Nebraska’s DHHS was already preparing for an end to this funding Powell said in an email. The grant was scheduled to end in 2027.
“The announcement in March expedited those plans,” Powell wrote. “DHHS is prepared to address any emergencies that may occur.”
These grant cancellations to combat infectious diseases filtered down to the local level. It’s the money Pofahl was counting on in central Nebraska. The Lincoln-Lancaster County Health Department lost more than $600,000 in infectious disease funding. The Douglas County Health Department lost $900,000.
And in south-central Nebraska, $350,000 in funding disappeared, money that would have been used to build that health department’s ability to track and respond quickly to future emergencies or outbreaks in Adams, Clay, Webster and Nuckolls counties, said Michele Bever, the South Heartland District Health Department’s executive director.
“Without those federal funds that help stretch our chronically limited resources, we use more of our general funds for that purpose,” Bever said. “Other community outreach programs and essential services: cancer prevention, vaccine access, anything else that our families and schools and our communities rely on, those things will be impacted.”
A potential emergency that Bever and others are bracing for: Measles, one of the most contagious human diseases.

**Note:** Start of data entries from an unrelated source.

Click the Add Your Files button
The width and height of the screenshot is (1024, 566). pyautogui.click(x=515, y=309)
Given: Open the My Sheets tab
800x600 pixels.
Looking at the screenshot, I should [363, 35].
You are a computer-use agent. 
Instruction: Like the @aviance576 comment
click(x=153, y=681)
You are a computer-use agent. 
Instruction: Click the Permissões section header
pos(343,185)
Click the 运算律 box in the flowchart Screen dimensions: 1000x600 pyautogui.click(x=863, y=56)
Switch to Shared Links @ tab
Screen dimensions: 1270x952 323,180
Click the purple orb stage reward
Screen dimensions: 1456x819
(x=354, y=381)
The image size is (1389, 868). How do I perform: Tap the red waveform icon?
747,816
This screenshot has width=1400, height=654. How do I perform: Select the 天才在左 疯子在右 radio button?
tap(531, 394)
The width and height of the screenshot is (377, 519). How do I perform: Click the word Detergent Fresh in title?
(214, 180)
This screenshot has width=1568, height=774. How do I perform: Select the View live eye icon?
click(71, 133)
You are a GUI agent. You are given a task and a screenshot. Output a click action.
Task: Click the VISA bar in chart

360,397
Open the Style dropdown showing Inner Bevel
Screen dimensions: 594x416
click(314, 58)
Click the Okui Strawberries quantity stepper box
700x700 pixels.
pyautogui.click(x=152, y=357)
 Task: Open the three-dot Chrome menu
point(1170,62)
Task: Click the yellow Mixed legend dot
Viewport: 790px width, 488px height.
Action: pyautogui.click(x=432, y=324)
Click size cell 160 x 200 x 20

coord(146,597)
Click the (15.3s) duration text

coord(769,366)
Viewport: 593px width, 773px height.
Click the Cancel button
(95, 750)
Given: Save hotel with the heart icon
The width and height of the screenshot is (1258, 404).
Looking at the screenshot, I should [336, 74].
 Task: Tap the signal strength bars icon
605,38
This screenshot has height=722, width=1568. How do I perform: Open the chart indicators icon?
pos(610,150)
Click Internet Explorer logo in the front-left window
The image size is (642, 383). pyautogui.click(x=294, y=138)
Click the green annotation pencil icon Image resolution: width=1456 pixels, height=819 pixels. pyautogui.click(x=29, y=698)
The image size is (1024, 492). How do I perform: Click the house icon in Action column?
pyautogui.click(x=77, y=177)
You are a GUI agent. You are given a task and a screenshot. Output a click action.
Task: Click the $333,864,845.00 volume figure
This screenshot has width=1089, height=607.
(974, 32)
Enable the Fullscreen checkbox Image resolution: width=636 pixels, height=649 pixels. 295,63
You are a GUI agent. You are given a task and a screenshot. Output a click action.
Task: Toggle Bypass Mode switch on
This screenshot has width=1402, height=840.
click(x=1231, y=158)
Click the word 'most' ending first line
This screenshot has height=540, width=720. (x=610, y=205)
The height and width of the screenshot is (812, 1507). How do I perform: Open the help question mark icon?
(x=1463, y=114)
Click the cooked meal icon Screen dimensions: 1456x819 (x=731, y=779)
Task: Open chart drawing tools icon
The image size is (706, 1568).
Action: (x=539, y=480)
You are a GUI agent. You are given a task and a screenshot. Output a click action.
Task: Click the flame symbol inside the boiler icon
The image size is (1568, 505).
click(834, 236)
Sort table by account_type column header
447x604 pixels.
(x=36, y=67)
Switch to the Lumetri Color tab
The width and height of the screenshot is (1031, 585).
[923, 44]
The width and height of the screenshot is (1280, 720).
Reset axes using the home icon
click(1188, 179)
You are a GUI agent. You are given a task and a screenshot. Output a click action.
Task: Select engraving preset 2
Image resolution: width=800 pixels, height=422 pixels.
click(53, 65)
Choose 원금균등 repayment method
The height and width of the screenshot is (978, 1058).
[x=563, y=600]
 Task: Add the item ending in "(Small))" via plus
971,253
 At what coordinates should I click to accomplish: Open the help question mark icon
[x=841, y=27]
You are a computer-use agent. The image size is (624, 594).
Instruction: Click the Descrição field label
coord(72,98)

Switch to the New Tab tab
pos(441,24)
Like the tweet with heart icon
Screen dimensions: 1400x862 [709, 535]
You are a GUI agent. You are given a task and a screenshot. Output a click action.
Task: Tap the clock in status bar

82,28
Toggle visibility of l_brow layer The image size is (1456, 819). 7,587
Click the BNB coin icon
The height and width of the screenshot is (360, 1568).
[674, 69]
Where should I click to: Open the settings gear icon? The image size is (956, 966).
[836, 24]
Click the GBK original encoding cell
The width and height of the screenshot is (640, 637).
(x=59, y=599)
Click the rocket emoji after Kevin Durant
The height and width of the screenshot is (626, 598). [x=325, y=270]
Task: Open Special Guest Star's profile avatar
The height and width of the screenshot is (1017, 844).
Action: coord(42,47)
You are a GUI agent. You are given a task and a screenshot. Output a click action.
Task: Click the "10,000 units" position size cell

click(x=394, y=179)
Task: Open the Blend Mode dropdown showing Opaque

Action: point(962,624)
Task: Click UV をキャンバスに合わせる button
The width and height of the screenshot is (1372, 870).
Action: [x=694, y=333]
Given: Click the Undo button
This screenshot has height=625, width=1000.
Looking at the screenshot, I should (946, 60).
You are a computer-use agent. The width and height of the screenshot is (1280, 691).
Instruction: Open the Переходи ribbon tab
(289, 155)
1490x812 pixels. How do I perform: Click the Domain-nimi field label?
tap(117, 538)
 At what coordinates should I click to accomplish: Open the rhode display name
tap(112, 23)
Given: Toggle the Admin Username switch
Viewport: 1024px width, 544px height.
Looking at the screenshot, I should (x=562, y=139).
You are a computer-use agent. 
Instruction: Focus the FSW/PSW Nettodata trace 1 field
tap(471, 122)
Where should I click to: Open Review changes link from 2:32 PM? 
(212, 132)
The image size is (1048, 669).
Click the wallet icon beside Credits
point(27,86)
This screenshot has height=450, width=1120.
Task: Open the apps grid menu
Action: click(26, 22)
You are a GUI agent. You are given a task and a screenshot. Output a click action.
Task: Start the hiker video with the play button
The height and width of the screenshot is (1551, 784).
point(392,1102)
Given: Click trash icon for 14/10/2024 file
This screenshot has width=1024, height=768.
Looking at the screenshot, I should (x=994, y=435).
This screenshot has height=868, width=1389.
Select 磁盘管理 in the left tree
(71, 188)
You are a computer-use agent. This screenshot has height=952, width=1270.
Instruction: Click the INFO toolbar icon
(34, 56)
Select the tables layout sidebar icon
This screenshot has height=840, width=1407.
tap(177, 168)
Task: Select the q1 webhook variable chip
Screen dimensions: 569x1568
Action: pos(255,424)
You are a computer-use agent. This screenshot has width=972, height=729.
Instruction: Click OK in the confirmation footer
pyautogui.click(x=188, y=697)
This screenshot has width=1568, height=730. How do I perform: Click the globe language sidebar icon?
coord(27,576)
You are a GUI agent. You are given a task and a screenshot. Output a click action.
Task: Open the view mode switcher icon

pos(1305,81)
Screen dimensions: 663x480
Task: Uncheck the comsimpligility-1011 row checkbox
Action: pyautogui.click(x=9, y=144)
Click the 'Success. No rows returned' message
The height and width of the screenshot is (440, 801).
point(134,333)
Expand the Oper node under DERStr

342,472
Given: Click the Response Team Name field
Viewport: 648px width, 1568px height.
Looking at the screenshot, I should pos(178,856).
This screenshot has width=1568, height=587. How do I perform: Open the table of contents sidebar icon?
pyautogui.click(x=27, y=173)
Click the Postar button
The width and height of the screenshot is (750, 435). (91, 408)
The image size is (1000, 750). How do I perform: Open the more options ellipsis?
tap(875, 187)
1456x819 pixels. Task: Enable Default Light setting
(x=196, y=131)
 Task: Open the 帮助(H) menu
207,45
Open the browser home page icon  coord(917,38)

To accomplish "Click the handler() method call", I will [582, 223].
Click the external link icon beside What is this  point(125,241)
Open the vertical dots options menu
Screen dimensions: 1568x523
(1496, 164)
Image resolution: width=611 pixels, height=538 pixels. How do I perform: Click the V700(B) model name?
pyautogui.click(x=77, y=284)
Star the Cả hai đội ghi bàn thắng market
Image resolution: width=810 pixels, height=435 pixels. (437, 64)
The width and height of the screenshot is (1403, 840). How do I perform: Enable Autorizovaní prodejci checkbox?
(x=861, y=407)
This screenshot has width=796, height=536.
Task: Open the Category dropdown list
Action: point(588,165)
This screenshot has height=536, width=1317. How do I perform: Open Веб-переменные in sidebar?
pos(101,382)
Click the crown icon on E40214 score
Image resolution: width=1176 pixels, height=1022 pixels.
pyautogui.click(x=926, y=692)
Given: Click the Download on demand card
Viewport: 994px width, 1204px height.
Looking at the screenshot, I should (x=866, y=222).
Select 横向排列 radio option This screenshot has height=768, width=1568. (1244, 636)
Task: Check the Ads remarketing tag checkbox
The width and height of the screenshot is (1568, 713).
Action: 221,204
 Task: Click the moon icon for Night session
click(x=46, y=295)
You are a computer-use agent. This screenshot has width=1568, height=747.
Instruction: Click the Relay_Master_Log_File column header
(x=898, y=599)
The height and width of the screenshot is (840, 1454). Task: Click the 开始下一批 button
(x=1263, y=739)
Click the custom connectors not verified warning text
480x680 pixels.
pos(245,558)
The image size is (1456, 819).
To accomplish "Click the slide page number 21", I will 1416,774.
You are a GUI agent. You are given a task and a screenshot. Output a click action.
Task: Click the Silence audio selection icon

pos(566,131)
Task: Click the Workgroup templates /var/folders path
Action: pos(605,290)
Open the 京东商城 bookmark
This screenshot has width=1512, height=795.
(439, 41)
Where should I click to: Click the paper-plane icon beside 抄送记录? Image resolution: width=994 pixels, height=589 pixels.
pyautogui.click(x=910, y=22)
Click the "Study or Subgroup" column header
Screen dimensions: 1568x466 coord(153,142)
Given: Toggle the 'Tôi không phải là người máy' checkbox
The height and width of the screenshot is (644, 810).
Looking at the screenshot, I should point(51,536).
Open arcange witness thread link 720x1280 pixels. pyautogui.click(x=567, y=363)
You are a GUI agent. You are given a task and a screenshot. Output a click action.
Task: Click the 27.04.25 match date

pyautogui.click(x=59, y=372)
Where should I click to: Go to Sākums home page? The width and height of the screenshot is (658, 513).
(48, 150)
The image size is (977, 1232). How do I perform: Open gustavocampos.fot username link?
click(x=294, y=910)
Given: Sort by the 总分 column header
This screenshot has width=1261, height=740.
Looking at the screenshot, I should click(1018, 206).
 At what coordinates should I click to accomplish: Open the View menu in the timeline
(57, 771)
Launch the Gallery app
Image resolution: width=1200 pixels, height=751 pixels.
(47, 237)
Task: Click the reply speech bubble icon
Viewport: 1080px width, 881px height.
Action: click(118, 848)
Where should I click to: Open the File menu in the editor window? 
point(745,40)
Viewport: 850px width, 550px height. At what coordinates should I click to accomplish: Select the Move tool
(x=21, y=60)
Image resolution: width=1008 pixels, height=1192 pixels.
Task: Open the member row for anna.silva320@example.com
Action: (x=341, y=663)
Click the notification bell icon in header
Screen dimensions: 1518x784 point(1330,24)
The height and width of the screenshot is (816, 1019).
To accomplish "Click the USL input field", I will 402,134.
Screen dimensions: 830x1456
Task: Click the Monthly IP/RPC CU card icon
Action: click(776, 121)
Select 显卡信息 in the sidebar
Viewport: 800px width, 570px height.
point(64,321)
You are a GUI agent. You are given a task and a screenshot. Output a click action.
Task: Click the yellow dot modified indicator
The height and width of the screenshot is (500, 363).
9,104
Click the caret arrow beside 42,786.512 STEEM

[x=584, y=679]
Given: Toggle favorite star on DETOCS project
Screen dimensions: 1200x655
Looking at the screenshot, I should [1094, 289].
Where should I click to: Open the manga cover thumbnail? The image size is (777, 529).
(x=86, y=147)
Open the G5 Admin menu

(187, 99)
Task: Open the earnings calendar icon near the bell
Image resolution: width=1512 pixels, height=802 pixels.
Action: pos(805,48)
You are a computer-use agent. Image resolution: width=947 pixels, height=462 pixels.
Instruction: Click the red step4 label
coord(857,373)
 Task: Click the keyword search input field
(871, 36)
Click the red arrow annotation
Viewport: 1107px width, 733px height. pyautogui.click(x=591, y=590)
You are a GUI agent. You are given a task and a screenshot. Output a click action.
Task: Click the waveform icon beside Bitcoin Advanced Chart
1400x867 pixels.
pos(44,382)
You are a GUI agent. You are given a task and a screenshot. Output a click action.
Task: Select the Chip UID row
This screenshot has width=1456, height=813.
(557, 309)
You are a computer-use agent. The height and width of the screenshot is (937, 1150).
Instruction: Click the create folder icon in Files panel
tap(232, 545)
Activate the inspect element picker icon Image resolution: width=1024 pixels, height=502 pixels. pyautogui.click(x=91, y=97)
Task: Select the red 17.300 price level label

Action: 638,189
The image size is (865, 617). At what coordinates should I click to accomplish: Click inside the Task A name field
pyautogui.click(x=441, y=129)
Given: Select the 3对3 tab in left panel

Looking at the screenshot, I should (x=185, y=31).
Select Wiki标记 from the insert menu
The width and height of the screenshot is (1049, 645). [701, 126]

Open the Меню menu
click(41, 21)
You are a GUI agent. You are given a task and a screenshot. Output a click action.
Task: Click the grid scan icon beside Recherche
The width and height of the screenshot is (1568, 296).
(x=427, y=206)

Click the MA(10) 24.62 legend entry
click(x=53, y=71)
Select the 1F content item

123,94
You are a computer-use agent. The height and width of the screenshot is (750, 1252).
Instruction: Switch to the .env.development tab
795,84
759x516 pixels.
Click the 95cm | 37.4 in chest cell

Neighboring Kansas and Colorado have recently reported outbreaks. Multiple local health directors and UNMC’s Rupp said that it’s a matter of time until a similar measles outbreak happens in Nebraska.
Rupp said that local health departments would be critical for the initial response to any infectious disease, whether that was measles, bird flu or some new, unknown virus. In his estimation, it’s worth the cost to have well-trained, well-funded public health teams able to meet the next challenge.
“When public health is working appropriately, nobody hears about it, because they’re taking care of a lot of things and preventing a lot of issues,” Rupp said. “It’s only when it’s underfunded and under-resourced, and can’t do the job that we want them to be able to do – (the job) that they want to be able to do – that it becomes problematic.”